Keyiflice okuyun la
Yorumlarınızı bekliyorum
📍
1 hafta sonra;"Niye masaya oturdun sen?" Kadın salondaki kahvaltı masasında oturan oğlana ithafen konuştu, uslu uslu oturmuş herkesin gelmesini bekliyordu. " Şey... Kandemir dedi ki masaya geç, artık orada otur."
Başı önüne eğikti, günlerdir Kandemir'in annesinden itinayla kaçıyor, odasında yiyordu yemeğini. Kadının gözüne batmamak adına mücadele veriyordu.

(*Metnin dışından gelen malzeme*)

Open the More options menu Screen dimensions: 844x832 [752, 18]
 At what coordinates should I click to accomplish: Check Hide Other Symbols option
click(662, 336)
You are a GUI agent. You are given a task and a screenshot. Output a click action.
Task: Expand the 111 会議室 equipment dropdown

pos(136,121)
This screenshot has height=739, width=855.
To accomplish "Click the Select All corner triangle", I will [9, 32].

"Ne hacet! Sen bu evin nesi oluyorsun da masada yiyorsun? Kalk çabuk mutfağa geç, orada yiyeceksin." Ramazan büzüşerek kalktı yerinden, geceleri sevilip gündüzleri itilip kakılmak zoruna gitmeye başlamıştı.
"Tamam hanımım..."
Gözlerinin dolmaması için başka şeyler düşünmeye çalıştı, mesela iki gün önce Kandemir ona elmaslı bir kolye almıştı. Güzel boynuna basit kaçsa da sen benimleyken tak demişti ona. İçi biraz olsun huzurla doldu, sevdiği adam onu severken başka hiçbir şeye ihtiyacı yoktu el elbette.

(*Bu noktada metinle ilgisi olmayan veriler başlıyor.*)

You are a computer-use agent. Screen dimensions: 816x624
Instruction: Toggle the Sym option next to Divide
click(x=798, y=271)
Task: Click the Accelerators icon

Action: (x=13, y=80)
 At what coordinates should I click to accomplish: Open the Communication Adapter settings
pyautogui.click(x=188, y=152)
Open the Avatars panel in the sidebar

Yanından geçip gitmeye kalkışan oğlanın kolundan sıkıca tuttu. "Yerini bil... Sakın hakkın olmayana gözünü dikme, anladın mı?" Ramazan başını sallamakla yetindi, ne dese anlatamazdı ona. Sevmeyi, sevilmeyi ifade edemezdi.

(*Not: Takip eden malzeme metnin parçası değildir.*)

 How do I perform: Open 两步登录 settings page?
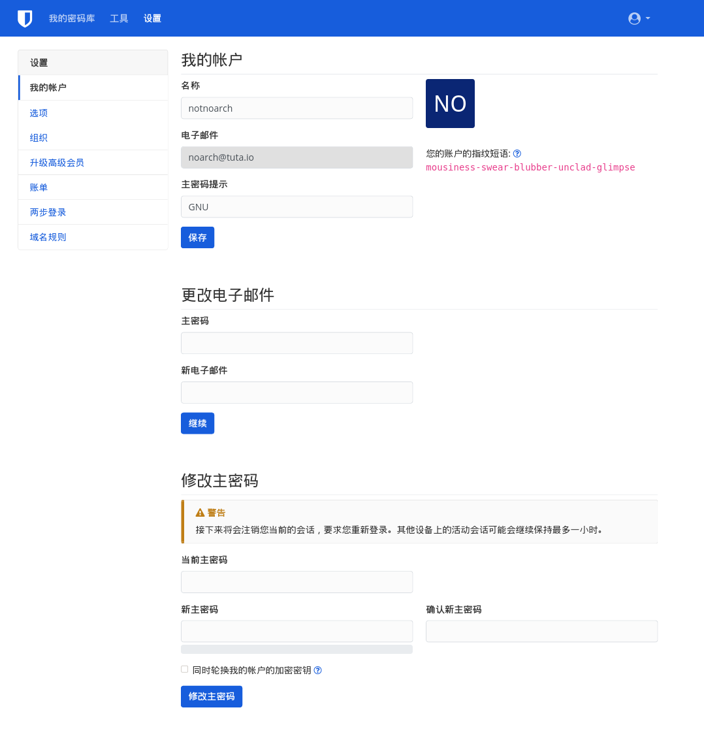[48, 212]
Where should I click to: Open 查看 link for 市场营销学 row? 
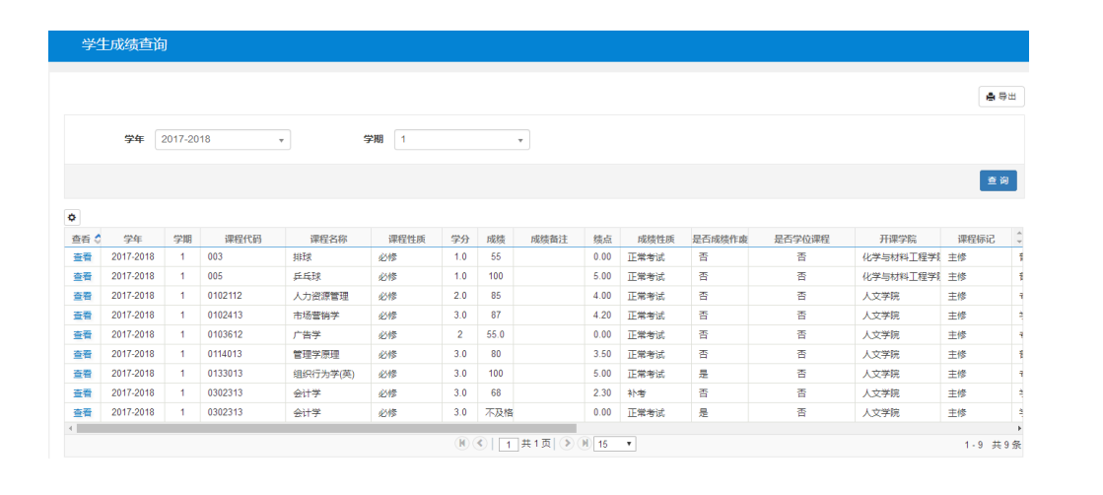point(82,316)
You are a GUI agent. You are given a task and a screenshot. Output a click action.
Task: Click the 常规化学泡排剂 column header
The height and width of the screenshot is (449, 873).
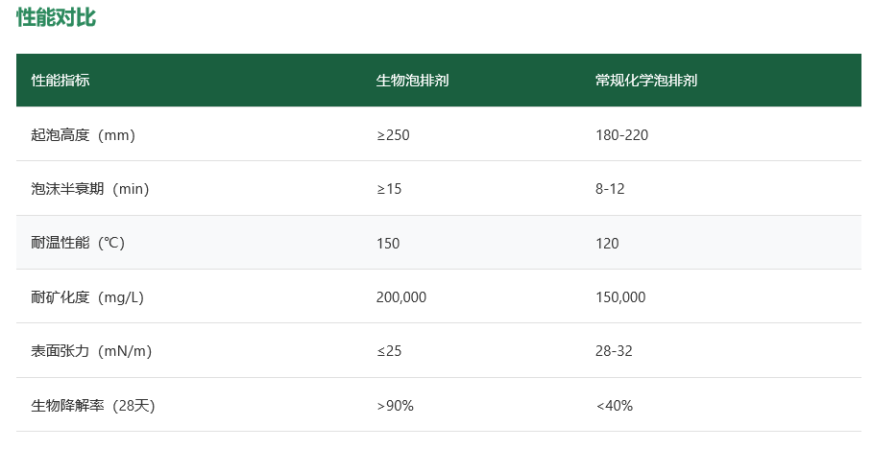(x=645, y=81)
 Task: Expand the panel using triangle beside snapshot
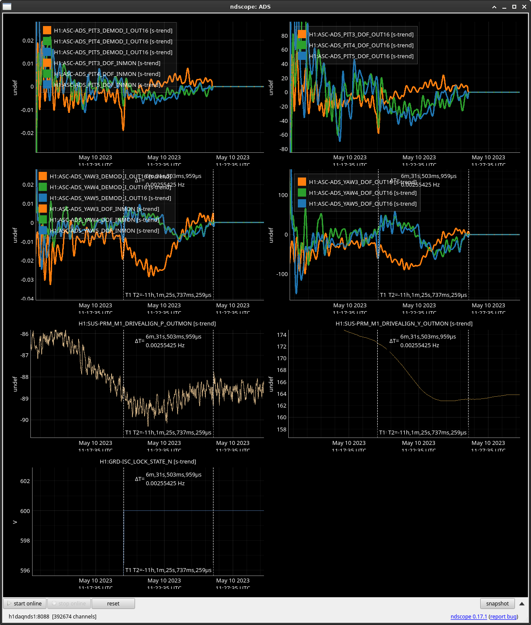[x=522, y=603]
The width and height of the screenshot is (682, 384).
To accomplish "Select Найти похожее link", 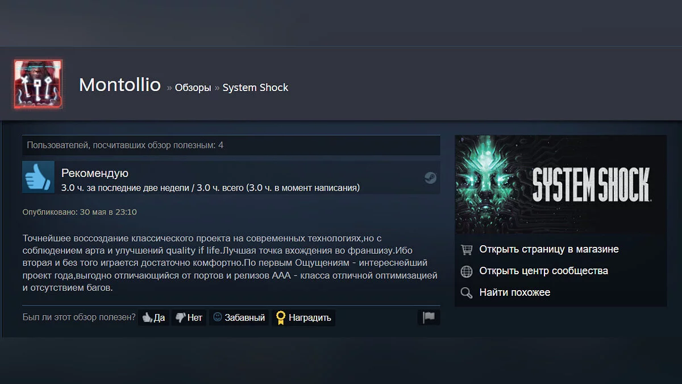I will [x=515, y=292].
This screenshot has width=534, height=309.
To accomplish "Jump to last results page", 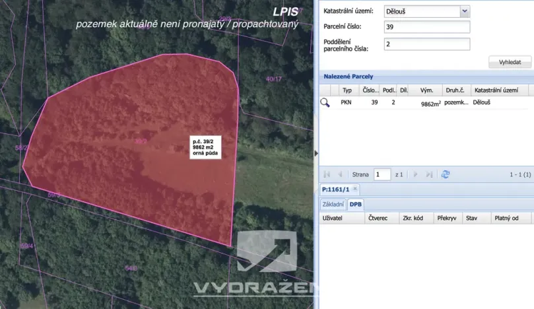I will pyautogui.click(x=429, y=174).
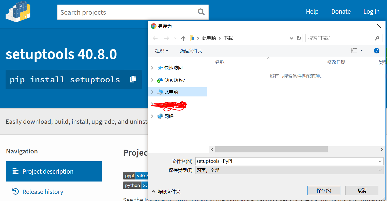Click the Search projects magnifier

[201, 12]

Onların tek derdi ailelerine gelecek bir evlattı.
Kız olursa Ramazan'la beraber evine postalayacaklar, erkek olursa oğlanın elinden alıp onu evine göndereceklerdi.
"İyi... Defol şimdi." Ramazan'ın sıkıca tuttuğu kolunu savurdu sertçe, oğlan hafifçe inleyerek omzuna yakın yeri tuttu. "Anne!"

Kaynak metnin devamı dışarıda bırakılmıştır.